◆ **Petunjuk**: Tambahkan 3 pada setiap angka koordinat dalam jawaban, lalu tulis ulang semua entri beserta baris perintahnya. Mulailah dari baris yang memuat "[(New Window)] (21, 64)" dan berhentilah setelah baris yang memuat "[Menge erhöhen] (507, 616)".

◆ **Data Latihan**:
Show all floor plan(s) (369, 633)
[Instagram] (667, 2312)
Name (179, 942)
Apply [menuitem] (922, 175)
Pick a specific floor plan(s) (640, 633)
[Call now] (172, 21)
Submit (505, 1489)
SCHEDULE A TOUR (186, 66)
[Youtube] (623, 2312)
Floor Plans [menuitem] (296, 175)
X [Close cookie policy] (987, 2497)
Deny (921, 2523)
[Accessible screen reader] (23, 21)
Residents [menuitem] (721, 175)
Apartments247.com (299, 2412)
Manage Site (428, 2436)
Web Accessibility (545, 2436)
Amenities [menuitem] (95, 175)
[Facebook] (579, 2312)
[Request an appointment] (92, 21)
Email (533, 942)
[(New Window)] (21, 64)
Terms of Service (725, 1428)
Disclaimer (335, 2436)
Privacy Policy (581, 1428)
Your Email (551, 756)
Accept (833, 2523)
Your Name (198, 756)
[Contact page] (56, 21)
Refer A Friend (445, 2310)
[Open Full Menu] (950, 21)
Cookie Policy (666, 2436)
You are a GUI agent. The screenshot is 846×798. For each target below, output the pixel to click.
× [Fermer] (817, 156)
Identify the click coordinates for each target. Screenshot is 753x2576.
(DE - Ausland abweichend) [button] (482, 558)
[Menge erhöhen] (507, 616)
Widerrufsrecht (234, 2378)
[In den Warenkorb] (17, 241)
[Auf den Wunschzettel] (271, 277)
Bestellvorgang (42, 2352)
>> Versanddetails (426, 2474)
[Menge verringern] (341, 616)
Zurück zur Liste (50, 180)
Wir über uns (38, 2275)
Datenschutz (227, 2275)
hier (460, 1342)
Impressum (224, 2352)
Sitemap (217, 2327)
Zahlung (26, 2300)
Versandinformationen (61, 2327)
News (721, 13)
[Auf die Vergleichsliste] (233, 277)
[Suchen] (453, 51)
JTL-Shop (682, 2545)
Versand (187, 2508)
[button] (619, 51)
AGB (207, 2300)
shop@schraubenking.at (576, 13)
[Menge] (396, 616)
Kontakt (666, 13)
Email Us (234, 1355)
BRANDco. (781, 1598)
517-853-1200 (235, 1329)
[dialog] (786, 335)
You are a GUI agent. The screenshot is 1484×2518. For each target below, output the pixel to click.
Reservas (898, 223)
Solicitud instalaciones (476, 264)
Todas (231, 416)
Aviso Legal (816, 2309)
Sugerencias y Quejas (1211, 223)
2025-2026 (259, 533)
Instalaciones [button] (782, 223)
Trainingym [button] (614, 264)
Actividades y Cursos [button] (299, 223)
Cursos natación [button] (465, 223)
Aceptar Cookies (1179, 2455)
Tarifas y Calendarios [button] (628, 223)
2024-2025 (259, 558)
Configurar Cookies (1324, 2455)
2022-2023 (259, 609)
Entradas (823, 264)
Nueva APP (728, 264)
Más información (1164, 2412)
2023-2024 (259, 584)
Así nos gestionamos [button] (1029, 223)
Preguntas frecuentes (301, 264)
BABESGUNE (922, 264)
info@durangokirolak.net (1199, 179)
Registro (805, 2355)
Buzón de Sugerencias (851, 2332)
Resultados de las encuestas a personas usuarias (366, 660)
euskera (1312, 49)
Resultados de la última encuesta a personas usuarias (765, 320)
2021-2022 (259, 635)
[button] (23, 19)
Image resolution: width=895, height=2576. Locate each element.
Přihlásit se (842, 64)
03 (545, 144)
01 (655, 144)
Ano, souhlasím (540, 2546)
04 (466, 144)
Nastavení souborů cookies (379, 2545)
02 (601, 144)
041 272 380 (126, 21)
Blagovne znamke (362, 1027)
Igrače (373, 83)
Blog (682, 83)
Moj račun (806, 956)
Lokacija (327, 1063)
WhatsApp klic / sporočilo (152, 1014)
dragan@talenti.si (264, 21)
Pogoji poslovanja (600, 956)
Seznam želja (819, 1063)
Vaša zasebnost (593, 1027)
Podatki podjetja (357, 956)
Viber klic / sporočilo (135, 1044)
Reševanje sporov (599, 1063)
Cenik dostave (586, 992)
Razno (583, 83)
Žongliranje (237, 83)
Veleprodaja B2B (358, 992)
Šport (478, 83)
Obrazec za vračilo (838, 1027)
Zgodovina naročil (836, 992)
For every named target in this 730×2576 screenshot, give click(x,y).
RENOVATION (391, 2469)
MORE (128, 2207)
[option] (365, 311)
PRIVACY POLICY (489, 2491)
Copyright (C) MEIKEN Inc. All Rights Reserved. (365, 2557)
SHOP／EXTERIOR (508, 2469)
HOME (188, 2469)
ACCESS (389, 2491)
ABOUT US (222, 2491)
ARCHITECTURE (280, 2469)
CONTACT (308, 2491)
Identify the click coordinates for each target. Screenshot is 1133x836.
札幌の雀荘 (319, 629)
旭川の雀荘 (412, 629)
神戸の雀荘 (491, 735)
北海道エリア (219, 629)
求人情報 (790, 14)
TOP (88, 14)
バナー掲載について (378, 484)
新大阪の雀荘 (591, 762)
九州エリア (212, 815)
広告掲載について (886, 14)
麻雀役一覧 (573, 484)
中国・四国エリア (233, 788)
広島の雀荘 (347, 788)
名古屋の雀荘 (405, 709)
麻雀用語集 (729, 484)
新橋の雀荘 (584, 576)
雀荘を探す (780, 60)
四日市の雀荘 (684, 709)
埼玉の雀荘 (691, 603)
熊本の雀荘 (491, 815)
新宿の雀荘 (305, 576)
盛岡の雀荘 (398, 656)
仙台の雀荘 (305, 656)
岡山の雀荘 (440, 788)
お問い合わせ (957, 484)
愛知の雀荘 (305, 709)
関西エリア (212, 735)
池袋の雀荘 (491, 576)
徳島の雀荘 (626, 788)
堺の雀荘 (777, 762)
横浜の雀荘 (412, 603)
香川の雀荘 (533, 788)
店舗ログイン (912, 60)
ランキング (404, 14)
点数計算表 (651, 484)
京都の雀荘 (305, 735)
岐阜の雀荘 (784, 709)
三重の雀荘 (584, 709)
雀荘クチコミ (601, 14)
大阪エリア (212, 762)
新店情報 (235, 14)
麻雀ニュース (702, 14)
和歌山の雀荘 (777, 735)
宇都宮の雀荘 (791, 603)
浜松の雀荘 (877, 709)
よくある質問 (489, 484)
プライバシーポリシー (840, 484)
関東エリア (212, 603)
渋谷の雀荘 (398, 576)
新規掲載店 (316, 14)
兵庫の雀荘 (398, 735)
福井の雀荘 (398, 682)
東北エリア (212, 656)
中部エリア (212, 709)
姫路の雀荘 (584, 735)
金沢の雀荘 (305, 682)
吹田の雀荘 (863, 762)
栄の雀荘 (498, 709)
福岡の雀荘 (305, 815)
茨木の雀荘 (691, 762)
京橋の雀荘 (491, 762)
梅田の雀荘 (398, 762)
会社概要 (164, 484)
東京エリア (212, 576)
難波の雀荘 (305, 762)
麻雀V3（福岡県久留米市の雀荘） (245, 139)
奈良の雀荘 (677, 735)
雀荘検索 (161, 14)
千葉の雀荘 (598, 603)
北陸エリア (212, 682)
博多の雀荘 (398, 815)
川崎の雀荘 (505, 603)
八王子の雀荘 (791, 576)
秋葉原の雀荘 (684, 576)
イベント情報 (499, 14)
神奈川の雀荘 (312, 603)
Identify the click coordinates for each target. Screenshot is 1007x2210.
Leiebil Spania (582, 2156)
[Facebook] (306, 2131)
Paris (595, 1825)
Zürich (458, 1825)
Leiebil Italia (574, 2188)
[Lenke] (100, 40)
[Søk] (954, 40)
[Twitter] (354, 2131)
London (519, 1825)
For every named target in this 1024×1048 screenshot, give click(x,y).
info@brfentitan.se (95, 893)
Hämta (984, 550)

◆ **Jawaban Latihan**:
[(New Window)] (24, 67)
Terms of Service (728, 1431)
Disclaimer (338, 2439)
Privacy Policy (584, 1431)
Your Email (554, 759)
Accept (836, 2526)
Your Name (201, 759)
[Contact page] (59, 24)
Refer A Friend (448, 2313)
[Open Full Menu] (953, 24)
Cookie Policy (669, 2439)
You are a GUI agent. The screenshot is 846×798. For each target below, output the pixel to click.
× [Fermer] (820, 159)
Identify the click coordinates for each target. Screenshot is 753x2576.
(DE - Ausland abweichend) [button] (485, 561)
[Menge erhöhen] (510, 619)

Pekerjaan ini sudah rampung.